WHAT YOU WILL DO – Write out exactly the lines from the one with "Task: Click the 상점 page title" through the last line of the data below, but not the pictures.

....

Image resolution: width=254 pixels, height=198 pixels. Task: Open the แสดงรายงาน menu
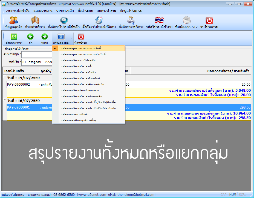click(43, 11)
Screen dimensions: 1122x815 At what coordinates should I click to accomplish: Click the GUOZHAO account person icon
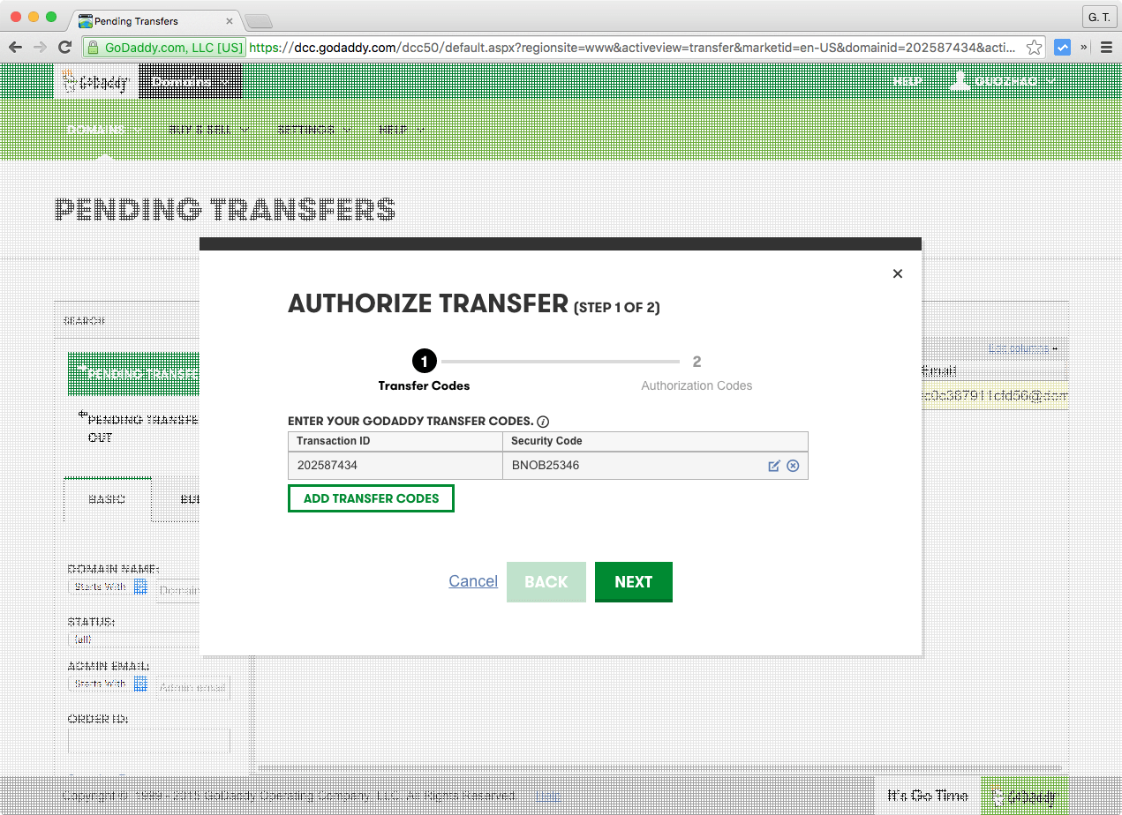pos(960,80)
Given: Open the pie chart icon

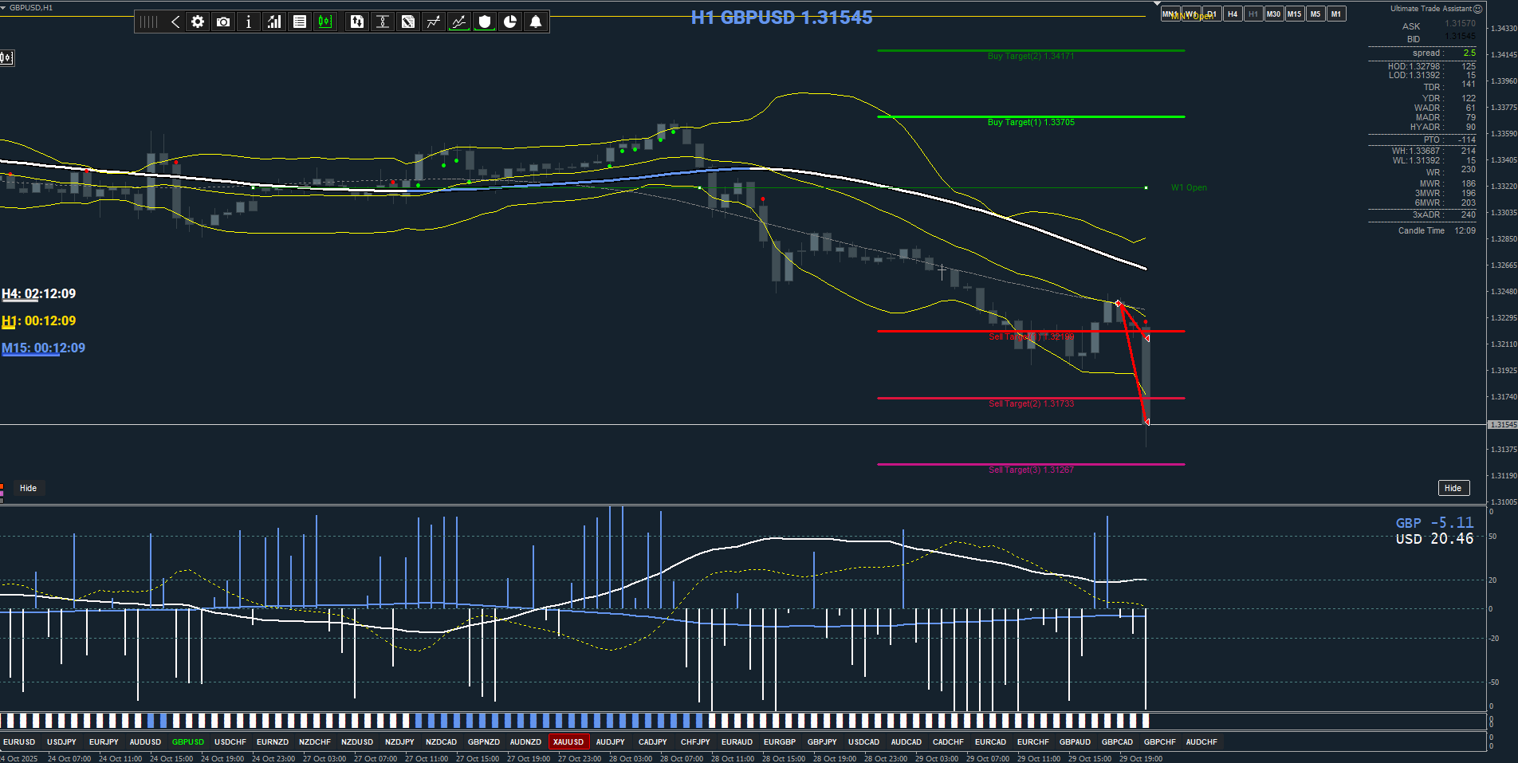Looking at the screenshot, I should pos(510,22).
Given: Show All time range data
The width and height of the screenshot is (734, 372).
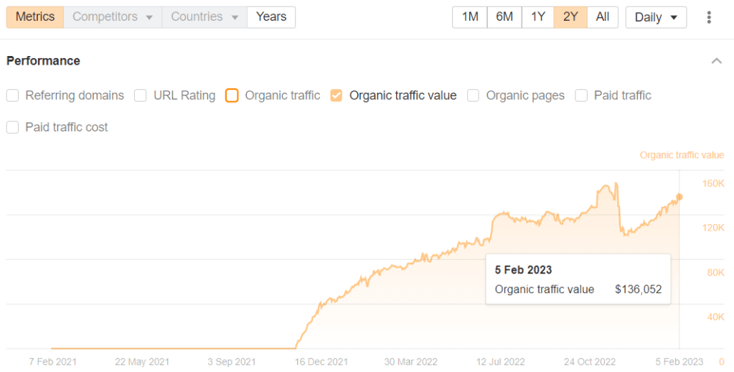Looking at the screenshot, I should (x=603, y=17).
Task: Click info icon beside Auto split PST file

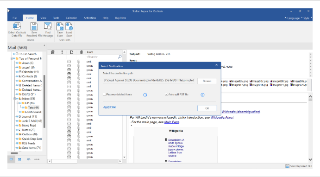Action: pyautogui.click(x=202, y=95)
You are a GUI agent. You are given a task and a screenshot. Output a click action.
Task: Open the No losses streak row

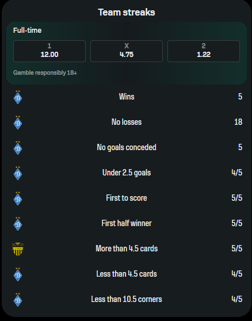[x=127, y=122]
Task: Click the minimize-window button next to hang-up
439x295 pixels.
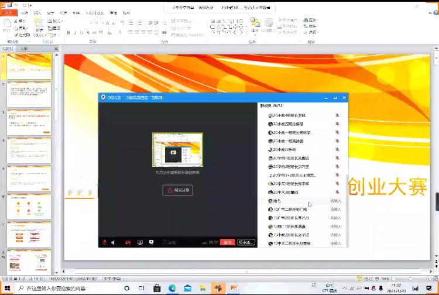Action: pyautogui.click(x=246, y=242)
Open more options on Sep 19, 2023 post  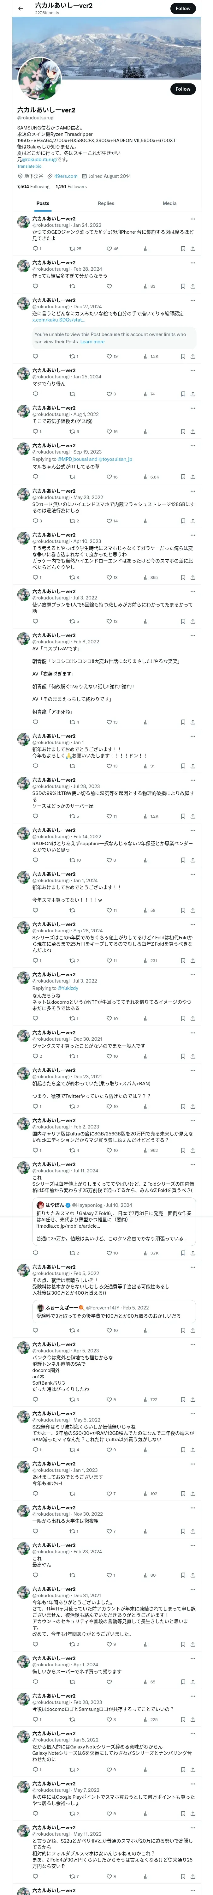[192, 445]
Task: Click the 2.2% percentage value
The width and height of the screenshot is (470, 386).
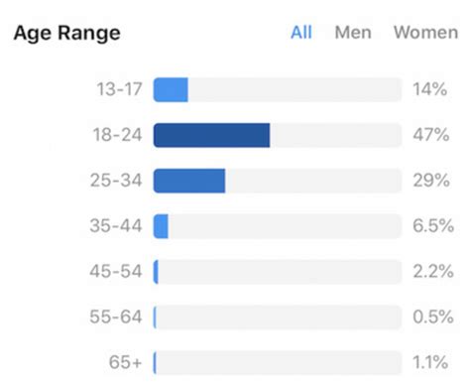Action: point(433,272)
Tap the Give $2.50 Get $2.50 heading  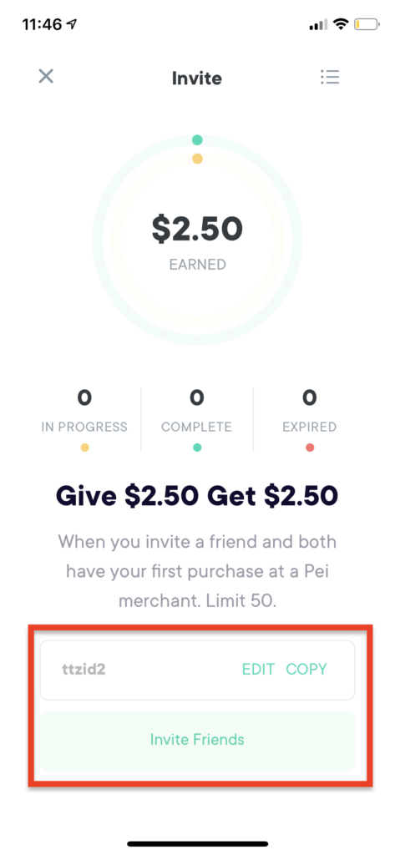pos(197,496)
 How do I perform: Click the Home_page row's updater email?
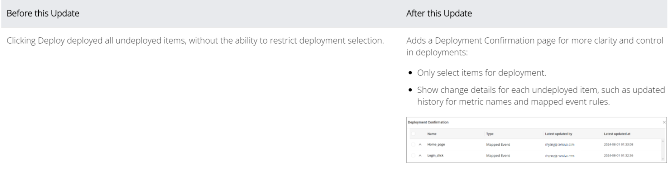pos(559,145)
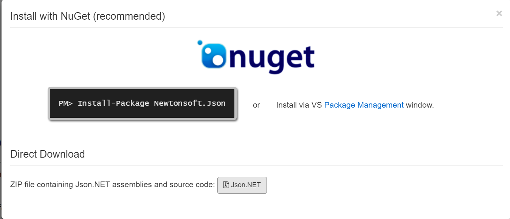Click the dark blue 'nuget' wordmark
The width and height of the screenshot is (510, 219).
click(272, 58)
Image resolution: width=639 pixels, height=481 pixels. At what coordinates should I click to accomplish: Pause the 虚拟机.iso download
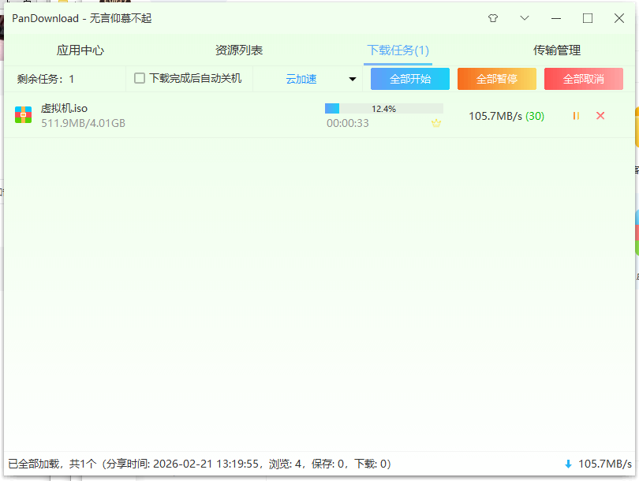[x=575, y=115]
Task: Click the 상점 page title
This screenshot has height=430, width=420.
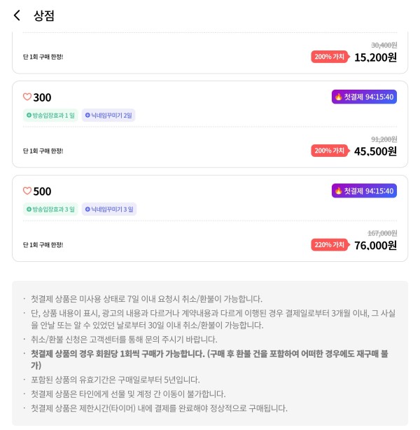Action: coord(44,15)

....

EXERCISE RESPONSE –
Task: Click the 상점 page title
This screenshot has height=430, width=420.
Action: coord(44,15)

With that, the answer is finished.